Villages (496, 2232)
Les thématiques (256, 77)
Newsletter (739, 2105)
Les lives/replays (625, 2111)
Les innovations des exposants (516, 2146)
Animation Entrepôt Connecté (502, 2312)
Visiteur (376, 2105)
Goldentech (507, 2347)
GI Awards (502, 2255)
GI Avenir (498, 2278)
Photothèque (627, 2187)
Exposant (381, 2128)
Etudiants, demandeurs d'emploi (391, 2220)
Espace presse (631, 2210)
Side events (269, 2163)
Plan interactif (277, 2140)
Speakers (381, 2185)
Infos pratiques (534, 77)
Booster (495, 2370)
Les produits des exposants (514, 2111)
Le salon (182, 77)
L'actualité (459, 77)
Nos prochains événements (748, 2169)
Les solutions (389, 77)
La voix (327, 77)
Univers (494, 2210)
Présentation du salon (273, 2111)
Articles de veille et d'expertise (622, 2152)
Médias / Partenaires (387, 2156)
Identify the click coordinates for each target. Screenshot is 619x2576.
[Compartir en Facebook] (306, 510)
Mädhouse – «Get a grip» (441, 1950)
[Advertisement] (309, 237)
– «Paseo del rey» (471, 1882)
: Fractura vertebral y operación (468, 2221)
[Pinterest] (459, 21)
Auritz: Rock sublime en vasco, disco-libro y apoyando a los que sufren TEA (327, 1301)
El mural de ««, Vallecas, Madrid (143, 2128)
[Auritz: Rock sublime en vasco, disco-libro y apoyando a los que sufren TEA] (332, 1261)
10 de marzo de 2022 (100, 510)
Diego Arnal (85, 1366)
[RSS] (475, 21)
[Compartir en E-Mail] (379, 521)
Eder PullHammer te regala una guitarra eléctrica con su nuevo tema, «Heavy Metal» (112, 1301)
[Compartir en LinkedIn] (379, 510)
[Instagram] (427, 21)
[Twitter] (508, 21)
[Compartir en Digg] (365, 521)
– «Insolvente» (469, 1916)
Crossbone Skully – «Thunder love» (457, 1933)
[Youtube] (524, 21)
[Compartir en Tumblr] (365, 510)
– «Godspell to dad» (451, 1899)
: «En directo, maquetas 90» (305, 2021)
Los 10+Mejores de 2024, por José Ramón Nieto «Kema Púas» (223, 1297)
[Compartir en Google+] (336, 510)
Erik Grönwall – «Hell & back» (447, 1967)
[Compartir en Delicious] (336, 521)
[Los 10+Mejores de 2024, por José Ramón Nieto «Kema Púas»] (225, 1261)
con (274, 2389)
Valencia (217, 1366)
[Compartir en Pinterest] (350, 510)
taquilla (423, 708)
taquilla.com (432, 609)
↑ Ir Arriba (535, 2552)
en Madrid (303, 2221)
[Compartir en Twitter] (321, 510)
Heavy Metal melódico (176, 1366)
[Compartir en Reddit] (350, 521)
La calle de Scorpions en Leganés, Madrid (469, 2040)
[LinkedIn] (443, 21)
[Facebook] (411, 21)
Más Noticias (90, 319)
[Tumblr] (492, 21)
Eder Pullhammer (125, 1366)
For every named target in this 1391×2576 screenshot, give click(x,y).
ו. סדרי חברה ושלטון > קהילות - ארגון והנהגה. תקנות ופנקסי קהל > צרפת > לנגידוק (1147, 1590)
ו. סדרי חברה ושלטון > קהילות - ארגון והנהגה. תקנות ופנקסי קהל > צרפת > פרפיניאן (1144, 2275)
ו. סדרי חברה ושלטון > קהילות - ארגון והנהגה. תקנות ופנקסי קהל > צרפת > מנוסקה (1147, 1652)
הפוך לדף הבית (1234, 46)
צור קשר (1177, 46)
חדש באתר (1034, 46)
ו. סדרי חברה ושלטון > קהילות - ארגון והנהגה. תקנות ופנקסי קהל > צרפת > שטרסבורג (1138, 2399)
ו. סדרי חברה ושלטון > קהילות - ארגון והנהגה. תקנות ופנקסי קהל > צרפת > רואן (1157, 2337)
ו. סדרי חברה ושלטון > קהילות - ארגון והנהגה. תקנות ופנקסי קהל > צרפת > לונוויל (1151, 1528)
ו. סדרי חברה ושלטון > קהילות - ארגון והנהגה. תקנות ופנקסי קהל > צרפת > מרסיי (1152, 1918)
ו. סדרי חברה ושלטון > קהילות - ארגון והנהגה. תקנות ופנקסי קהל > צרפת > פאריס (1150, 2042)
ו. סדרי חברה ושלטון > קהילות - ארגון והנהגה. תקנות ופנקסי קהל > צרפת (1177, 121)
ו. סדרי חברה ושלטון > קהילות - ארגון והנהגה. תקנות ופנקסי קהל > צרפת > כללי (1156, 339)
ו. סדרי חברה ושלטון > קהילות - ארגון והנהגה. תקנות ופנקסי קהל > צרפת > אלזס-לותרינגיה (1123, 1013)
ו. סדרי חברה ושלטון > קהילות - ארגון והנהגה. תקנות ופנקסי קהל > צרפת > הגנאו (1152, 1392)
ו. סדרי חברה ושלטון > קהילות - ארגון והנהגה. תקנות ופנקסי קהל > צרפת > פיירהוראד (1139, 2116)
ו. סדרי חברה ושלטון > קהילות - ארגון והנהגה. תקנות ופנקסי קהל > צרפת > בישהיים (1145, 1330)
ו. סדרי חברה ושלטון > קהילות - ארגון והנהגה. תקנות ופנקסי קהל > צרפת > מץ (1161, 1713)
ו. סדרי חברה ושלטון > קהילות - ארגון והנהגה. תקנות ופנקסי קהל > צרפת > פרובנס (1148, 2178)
■ ■ ■ ■ ■ ■ ■
Using the entries above, give again exactly the lines from the line holding "Les solutions (389, 77)" through the line holding "[Compartir en Facebook] (306, 510)". Include both end lines and nothing else.

Les solutions (389, 77)
La voix (327, 77)
Univers (494, 2210)
Présentation du salon (273, 2111)
Articles de veille et d'expertise (622, 2152)
Médias / Partenaires (387, 2156)
Identify the click coordinates for each target. Screenshot is 619x2576.
[Compartir en Facebook] (306, 510)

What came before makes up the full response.